§ Exercises to complete:
a – Duplicate the passage of the post on phased APEX migrations between "So that that" and "earlier APEX versions.", inclusive.
b – Pick up the post on phased APEX migrations after its last sentence and carry it on.

Wednesday, 21 December 2016

Phased APEX migrations

While looking through the comments regarding 5.1 features it occured to me how many different ways the Oracle APEX team enable us to phase our applications into any new APEX version, thereby minimising risk and introducing new IDE features to developers earlier.

I've always thought APEX does a really good job of leaving our applications alone during upgrades. It normally depends on how much the boundaries have been pushed, and how much the theme has been modified, or templates added. In fact, most of the work is in upgrading the theme, which is why the Universal Theme came about.

So that that masterpiece may start the list:
  1. Universal Theme
    Designed to remove need to migrate themes in future. Instead, theme templates re-subscribed on demand as long as you kept your theme locked to the repository.
  2. Compatibility mode
    A relict from Oracle Forms, this feature allows you to prepare your app for behavioural changes between APEX versions. This great write up from Carsten describes how asynchronous developments in 5.1 may apply to your applications.
    Check this setting on any applications borne out of earlier APEX versions.
  3. jQuery MigrateTo keep libraries lean, older functions are removed over time. Older references can sustained until they're refactored, as described by Marko.

§ Listing:
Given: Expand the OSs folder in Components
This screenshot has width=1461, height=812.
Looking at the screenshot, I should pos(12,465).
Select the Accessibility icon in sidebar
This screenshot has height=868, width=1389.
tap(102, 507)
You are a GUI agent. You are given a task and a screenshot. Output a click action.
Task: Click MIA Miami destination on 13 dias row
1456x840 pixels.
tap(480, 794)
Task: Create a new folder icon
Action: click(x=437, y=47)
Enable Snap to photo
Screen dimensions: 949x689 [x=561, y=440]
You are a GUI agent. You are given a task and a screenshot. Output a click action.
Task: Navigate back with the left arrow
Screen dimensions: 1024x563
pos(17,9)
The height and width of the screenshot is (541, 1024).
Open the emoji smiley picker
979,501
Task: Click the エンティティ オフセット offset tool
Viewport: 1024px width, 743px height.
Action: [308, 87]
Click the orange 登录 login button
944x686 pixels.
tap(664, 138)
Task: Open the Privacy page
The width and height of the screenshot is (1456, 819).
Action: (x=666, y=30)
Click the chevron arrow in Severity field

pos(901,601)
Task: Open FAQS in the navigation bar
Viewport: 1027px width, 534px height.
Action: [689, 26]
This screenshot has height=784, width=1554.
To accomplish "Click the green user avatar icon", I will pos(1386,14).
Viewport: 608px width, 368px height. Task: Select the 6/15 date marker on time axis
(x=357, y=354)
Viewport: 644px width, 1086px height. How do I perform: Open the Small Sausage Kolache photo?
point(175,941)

§ Per-task outputs:
a –
So that that masterpiece may start the list:
  1. Universal Theme
    Designed to remove need to migrate themes in future. Instead, theme templates re-subscribed on demand as long as you kept your theme locked to the repository.
  2. Compatibility mode
    A relict from Oracle Forms, this feature allows you to prepare your app for behavioural changes between APEX versions. This great write up from Carsten describes how asynchronous developments in 5.1 may apply to your applications.
    Check this setting on any applications borne out of earlier APEX versions.

b –
  4. Utilities -> Upgrade Application
    APEX will leave deprecated features alone, until you're ready to upgrade each instance. The classic example is the old datepicker from 3.1. All your items called the horrible window until you replaced them all. This feature makes this process quicker and this older reference from Dimitri still applies. I may translate my mentioned of it in this presentation (as it applies to charts) to a blog post.
  5. Multiple concurrent versionsIt's not here year, but 5.2 may see the introduction of the ability to run two different APEX versions on the same database instance.
  6. apex.oracle.com
    This will always be a sandbox for the latest version or patch, so why not try your applications out in there? You can script up your tables, generate some data and import your app. Start preparing now and see how much your application won't break.
    Let's not forget apexea.oracle.com, when the latest major release is in early adopter mode.
If you can think of any others, let me know and I'll add them to the list.

Or do you have any stories of nasty surprises? I haven't heard of too many serious issues with APEX upgrades.

Edit:


#letswreckthistogether

4 comments:

Mathieu said...

Another consideration is when you use a plugin in your application and in the new APEX version the same functionality is replaced by a built-in.
Do you replace the plugin or keep using it?

For instance in APEX 4.2 we used the Skillbuilder modal page plugin.
In APEX 5.0 this had to be replaced by the APEX modal page built-in.
It took some effort to replace it in our applications. But it was worthwhile.

Scott Wesley said...

That's a very good point, Mathieu.
We had the opportunity to cease all development in anything non-UT, and just use declarative where possible.

I wonder if all the notification plugins will fade away with the APIs available in 5.1

Vladimir said...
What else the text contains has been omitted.